#### Exercise materials

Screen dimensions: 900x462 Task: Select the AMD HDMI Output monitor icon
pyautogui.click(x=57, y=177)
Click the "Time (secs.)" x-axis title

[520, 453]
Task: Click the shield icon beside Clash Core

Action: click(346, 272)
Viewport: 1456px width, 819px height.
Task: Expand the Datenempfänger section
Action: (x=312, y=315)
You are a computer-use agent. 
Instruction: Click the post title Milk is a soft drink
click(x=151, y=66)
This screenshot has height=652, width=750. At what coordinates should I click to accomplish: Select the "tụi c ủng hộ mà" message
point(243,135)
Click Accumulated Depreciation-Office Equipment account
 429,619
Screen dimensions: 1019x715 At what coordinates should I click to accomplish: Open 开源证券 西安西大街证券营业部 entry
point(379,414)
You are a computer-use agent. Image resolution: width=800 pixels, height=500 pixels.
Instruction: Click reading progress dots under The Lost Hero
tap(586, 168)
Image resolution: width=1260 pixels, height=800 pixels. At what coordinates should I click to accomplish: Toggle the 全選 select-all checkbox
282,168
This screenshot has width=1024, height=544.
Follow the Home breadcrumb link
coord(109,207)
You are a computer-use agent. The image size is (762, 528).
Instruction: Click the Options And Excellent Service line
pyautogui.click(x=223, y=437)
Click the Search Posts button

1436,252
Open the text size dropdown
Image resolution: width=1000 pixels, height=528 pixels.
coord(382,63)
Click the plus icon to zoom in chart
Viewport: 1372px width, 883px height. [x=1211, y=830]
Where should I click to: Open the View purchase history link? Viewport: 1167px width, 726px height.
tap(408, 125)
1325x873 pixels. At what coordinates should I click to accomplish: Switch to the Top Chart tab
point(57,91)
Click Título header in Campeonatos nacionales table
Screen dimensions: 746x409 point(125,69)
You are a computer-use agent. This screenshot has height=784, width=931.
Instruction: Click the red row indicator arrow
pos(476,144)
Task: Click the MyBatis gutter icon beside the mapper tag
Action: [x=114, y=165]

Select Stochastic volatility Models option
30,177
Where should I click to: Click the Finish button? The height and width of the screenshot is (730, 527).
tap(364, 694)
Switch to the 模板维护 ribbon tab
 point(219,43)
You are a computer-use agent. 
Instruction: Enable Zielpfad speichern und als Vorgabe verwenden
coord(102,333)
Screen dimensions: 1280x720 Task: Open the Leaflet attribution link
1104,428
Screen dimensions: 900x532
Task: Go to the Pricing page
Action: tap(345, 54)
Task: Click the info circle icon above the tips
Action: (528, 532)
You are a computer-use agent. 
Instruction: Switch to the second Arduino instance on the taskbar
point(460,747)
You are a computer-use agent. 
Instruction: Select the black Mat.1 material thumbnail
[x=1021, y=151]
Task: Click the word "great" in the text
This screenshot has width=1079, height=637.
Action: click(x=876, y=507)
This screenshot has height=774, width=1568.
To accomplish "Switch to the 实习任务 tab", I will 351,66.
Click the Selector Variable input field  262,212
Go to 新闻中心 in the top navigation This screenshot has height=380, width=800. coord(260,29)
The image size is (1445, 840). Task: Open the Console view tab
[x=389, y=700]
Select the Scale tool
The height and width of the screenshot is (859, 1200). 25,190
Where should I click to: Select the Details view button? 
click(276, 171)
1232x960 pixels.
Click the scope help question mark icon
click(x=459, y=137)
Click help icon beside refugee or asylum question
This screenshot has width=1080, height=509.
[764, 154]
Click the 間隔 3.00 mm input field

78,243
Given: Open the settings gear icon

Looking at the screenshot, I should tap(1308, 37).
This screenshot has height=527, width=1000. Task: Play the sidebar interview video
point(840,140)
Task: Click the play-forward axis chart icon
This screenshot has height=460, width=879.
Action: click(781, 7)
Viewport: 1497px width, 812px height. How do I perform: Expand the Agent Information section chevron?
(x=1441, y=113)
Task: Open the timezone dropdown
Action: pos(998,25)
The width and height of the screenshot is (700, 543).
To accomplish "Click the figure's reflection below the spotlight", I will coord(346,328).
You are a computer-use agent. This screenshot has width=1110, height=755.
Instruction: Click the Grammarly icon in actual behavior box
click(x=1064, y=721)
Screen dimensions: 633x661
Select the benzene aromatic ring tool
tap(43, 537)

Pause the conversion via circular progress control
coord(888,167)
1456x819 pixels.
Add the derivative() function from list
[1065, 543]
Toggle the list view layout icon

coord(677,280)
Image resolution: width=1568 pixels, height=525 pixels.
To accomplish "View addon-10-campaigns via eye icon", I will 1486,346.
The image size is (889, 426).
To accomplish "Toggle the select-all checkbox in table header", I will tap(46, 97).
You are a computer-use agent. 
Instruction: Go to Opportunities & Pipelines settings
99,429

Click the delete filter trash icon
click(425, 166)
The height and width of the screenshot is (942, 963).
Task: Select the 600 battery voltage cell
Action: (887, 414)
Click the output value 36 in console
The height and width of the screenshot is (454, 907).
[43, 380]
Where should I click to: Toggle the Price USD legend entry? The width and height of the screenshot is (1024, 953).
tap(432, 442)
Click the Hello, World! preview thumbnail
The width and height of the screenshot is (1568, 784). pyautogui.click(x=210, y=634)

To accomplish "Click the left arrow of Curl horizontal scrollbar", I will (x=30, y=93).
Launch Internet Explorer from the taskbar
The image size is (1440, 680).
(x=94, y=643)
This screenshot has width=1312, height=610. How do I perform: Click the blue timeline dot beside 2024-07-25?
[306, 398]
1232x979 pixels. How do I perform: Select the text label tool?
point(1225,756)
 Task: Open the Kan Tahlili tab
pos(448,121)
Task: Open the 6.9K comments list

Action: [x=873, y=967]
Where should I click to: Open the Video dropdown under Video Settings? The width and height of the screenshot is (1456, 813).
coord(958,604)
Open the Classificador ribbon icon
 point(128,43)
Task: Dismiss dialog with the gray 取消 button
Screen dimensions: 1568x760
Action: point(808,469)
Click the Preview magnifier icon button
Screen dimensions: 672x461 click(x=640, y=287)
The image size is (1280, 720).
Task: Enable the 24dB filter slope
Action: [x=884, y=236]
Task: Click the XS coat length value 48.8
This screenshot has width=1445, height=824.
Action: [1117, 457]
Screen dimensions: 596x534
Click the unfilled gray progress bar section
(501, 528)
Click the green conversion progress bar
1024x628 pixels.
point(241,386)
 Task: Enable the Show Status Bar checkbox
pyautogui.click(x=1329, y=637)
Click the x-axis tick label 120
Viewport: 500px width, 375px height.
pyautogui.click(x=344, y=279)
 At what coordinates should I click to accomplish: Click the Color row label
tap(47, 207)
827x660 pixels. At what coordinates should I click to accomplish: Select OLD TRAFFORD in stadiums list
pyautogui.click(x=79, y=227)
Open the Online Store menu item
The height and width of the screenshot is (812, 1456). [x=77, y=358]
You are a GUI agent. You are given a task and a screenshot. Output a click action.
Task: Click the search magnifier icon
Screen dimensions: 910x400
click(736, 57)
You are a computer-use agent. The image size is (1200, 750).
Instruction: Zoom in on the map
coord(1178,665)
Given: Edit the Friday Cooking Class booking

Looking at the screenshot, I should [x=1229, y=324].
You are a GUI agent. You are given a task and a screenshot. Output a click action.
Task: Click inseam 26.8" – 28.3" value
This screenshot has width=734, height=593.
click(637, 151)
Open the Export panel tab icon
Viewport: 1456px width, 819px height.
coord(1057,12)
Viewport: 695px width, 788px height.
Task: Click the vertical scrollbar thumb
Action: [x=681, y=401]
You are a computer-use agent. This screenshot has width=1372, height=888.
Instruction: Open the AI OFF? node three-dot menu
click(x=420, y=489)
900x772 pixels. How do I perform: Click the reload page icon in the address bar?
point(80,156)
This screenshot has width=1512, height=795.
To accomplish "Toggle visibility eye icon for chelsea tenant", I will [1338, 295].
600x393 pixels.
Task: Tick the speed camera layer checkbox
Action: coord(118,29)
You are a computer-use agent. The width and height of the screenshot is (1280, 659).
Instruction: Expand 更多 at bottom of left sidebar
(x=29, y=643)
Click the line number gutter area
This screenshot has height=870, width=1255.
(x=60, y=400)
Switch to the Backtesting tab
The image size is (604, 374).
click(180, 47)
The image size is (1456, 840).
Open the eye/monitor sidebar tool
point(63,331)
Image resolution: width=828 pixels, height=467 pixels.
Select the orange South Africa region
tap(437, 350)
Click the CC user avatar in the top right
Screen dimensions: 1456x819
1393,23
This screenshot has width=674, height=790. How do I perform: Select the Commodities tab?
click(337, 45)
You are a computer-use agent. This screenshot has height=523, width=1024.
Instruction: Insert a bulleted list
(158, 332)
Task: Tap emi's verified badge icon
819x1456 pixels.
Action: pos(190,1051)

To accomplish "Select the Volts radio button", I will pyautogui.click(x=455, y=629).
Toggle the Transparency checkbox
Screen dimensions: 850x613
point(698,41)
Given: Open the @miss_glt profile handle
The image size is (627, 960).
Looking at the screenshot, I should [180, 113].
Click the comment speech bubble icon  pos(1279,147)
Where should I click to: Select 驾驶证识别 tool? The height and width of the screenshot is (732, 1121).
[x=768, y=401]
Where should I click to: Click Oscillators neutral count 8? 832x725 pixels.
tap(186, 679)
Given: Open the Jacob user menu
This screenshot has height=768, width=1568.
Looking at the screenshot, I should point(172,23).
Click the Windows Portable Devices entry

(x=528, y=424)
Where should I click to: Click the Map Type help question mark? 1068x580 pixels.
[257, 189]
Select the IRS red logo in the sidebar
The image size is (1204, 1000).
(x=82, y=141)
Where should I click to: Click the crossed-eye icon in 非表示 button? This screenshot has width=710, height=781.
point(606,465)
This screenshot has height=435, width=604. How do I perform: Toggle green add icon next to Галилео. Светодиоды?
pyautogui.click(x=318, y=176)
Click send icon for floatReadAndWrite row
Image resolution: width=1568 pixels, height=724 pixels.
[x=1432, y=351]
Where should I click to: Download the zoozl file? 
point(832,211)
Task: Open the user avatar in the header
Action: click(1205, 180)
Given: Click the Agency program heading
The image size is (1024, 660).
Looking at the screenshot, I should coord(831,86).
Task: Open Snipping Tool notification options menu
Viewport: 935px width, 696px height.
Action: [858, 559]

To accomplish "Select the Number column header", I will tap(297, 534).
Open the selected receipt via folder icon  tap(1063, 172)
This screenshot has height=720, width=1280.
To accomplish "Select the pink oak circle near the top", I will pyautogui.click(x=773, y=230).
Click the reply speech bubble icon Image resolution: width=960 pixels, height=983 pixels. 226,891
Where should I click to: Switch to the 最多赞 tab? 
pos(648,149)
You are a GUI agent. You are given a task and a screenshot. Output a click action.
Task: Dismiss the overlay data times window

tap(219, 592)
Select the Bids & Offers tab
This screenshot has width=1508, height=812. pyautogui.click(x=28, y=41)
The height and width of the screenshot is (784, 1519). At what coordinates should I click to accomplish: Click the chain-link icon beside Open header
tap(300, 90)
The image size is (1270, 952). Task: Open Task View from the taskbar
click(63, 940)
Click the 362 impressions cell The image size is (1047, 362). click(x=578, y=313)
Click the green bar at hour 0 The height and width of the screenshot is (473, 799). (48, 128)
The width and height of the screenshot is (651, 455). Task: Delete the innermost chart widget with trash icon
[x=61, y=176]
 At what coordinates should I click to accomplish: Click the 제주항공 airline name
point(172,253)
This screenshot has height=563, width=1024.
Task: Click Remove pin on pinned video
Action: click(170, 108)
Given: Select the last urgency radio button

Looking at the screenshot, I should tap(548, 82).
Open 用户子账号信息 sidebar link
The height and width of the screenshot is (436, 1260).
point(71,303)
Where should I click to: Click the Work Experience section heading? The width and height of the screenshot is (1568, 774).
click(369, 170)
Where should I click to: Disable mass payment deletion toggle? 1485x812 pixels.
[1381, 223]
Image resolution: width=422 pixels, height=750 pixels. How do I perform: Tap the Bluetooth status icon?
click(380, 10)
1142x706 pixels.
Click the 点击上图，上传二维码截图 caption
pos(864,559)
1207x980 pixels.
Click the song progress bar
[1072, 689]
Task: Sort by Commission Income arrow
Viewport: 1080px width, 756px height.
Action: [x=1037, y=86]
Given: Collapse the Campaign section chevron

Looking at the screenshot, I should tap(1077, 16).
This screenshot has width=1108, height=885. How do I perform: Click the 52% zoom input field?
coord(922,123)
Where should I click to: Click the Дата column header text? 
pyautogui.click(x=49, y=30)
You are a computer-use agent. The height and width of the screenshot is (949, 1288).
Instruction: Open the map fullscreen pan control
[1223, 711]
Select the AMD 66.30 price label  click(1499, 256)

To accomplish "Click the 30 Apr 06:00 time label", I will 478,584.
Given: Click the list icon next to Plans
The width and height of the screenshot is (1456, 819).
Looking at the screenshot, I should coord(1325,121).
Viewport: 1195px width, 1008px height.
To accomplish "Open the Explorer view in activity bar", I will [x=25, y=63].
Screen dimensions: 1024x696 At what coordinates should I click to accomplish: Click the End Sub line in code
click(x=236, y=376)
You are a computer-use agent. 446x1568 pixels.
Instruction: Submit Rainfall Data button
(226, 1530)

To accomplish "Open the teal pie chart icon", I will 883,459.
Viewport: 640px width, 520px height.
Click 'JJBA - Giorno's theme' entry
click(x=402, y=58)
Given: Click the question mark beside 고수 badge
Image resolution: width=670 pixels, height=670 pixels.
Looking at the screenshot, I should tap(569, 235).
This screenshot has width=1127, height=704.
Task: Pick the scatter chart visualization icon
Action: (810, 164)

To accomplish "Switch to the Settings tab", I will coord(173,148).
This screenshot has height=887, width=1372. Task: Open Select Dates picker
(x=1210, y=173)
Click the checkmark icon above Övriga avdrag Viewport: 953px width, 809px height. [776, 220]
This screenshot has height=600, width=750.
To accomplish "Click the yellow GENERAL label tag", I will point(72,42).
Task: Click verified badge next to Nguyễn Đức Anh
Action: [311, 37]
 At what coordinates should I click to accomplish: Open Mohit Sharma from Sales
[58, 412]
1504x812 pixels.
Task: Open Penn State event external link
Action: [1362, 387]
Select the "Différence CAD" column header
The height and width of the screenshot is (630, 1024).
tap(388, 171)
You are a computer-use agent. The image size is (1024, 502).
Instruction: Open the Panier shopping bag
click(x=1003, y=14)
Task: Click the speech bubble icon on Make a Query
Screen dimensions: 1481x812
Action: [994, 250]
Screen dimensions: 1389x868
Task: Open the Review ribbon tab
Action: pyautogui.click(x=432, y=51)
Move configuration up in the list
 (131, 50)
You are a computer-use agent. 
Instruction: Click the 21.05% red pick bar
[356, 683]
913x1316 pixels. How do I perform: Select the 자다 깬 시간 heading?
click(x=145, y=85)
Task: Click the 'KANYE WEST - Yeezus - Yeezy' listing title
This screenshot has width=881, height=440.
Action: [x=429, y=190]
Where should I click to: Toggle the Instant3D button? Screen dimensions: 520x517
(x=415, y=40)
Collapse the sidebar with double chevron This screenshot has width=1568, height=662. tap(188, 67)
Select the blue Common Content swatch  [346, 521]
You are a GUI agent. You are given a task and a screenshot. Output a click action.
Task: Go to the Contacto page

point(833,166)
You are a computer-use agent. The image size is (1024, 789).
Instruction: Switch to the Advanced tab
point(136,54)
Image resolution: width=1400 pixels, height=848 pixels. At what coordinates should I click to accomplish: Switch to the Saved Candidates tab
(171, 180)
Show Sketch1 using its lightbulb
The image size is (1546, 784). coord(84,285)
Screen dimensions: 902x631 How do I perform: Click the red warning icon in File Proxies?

########

◆ **Prompt**: Rewrite the stretch of records from the line containing "This screenshot has height=527, width=1000." through the line containing "Action: pos(998,25)" as a numbered list, leaving out blank lines.

◆ **Expected answer**:
1. This screenshot has height=527, width=1000. Task: Play the sidebar interview video
2. point(840,140)
3. Task: Click the play-forward axis chart icon
4. This screenshot has height=460, width=879.
5. Action: click(781, 7)
6. Viewport: 1497px width, 812px height. How do I perform: Expand the Agent Information section chevron?
7. (x=1441, y=113)
8. Task: Open the timezone dropdown
9. Action: pos(998,25)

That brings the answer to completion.